Hypoglycemia is one of the worst hidden conditions you can develop because it usually leads to more adrenaline production and makes the whole adrenaline problem even worse.
Another culprit about adrenaline desensitization is the specific desensitization of the neurons. Nervous system controls all the functions of body and having the nervous cells non-responsive to adrenaline may manifest as any symptom.
Brain fog, low motivation, fatigue, back pain, fibromyalgia, PTSD,… all these conditions are strongly linked to nervous system dysfunction.

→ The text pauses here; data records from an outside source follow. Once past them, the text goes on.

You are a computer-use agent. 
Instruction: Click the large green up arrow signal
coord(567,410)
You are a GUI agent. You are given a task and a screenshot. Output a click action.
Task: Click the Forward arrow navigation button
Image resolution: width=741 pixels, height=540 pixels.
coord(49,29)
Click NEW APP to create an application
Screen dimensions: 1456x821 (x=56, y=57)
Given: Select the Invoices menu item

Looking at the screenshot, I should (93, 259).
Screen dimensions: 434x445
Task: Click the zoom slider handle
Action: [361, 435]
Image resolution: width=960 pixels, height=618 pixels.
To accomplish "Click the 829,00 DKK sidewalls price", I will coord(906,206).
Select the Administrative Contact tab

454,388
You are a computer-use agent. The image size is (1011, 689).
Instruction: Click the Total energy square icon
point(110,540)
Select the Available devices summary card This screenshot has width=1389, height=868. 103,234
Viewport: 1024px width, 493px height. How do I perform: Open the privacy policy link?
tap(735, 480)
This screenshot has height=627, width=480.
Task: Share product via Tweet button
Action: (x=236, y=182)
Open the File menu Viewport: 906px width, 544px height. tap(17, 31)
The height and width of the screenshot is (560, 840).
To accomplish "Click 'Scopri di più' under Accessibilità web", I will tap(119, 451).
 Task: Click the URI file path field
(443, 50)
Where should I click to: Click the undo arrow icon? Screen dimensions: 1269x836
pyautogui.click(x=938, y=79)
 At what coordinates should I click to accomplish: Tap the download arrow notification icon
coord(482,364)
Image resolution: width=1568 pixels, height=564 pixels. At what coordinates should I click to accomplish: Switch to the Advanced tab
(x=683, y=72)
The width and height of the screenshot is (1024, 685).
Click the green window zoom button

The desensitization of cells to adrenaline may also severely impair the blood flow into the various organs and tissues as I have described in my previous post “Adrenaline: The effects of Alpha and Beta adrenergic receptors on vasoconstriction and blood flow in psoriasis”.
How to modulate the important adrenergic pathways?
The role of adrenergic receptors in inflammation was repeatedly confirmed. It is also proved that beta 2 adrenergic receptor agonists (activators) possess the anti-inflammatory effects.[11,12]
There are 2 major ways how you can directly affect the adrenergic pathways taking just the natural products:
1. Improving the response of alpha-7-nicotinic acetylcholine receptor
Galantamine increases the acetylcholine levels and sensitizes the alpha-7-nicotinic acetylcholine receptors. Nicotine binds to and activates the nicotinic acetylcholine receptors including the alpha-7-nicotinic acetylcholine receptor.
2. Activation of Beta 2 adrenergic receptor
Ephedra contains an ephedrine which is a strong agonist (activator) of the adrenergic receptors (including the beta 2 adrenergic receptor).
Which way to go?: Galantamine vs. Ephedra vs. Nicotine
- Galantamine – the most recommended way, generally safe and well researched thus suitable for long-term use
- Ephedra – less recommended way, generally not intended for long-term use in healthy people
- Nicotine – not recommended, possibility of developing the addiction, nicotine may be an option only if you know 100% what are you doing (so not intended for most people)
Inflammatory reflex – adrenaline and acetylcholine
Look at the next picture for the better understanding why ephedrine (from Ephedra), galantamine (from snowdrop or spider lily) and nicotine (from tobacco) as 3 different natural molecules may significantly help with psoriasis and I believe that not just with psoriasis.
Endotoxin-activated macrophages are heavily responsible for TNF-alpha, IL-1 Beta and IL-6 production in psoriasis and many other chronic health problems.
What you can learn from the picture above is that there are two ways how to suppress the excessive inflammation:
- by stimulation of beta 2 adrenergic receptors on T-cells
- by activation of alpha-7-nicotinic acetylcholine receptors on macrophages.